Guidance to licensees’ on policies, procedures and controls for handling customer complaints.

5 - ADR requirements

As explained in section 4 - Time limits and escalation of complaints, under social responsibility code provision, licence holders must ensure they have arrangements in place for customers to be able to refer any dispute to an approved Alternative Dispute Resolution (ADR) entity. This an ADR entity on the list of providers approved by the Commission, if not resolved to the customer’s satisfaction.

The customer must be given this option if their complaint remains unresolved eight weeks, taking into account any times that the ‘clock’ on the time period may have been paused, after the licence holder received it, though the option may be offered sooner if the customer and the licence holder reach a deadlock or final position in less than eight weeks.

The services of any such ADR entity must be free of charge to the customer, as required by the social responsibility code provision.

Licence holders must not subject ADR services to any terms that are intended to remove or restrict the customer’s right to bring proceedings against the licence holder in court.
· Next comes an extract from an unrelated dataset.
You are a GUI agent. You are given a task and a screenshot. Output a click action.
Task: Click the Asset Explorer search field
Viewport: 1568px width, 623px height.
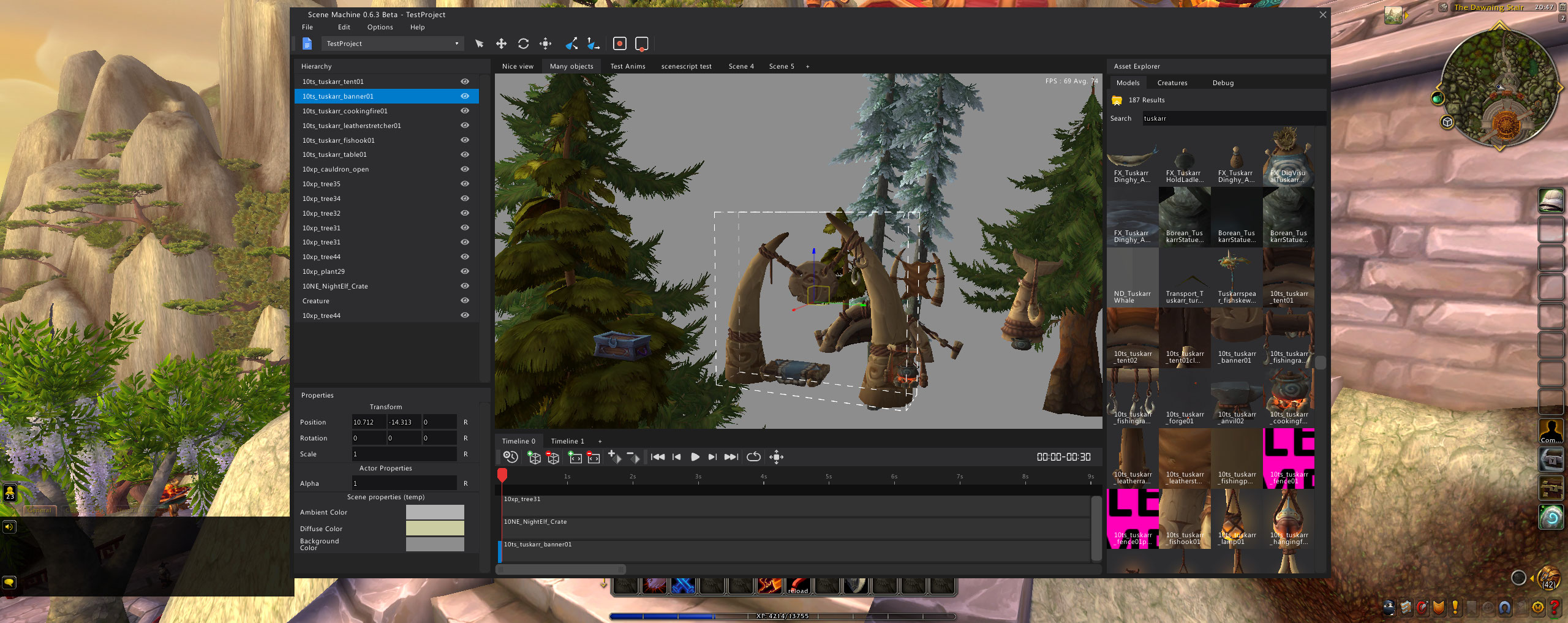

Licence holders may include terms that allow resolution of a dispute, if agreed by the customer, to be binding on both parties, as also required by social responsibility code provision

ADR entities may have terms that enable them to reject complaints that are frivolous or vexatious, in line with the requirements of the Alternative Dispute Resolution for Consumer Disputes (Competent Authorities and Information) Regulations 2015 (opens in new tab), but licence holders should not refuse to refer disputes on such grounds.

Licence holders should ensure that they respond to requests for information about disputes from ADR entities in full and within ten working days. Licence holders should not unnecessarily delay providing the information that the ADR entity requires to look at the dispute.

ADR entities are able to consider disputes, that is, unresolved complaints that relate to the outcome of a customer’s gambling transaction. This can include disputes about, for example, account management or the ability to access funds. ADR providers may consider whether a resolution should include compensation for customers, either for expenses incurred in pursuing the complaint or as a good will gesture for inconvenience or difficulty incurred.

As part of their considerations, we expect ADR entities to also consider the licence holder’s terms and conditions that are relevant to the complaint, and to consider whether to apply relevant consumer protection legislation in making their decision.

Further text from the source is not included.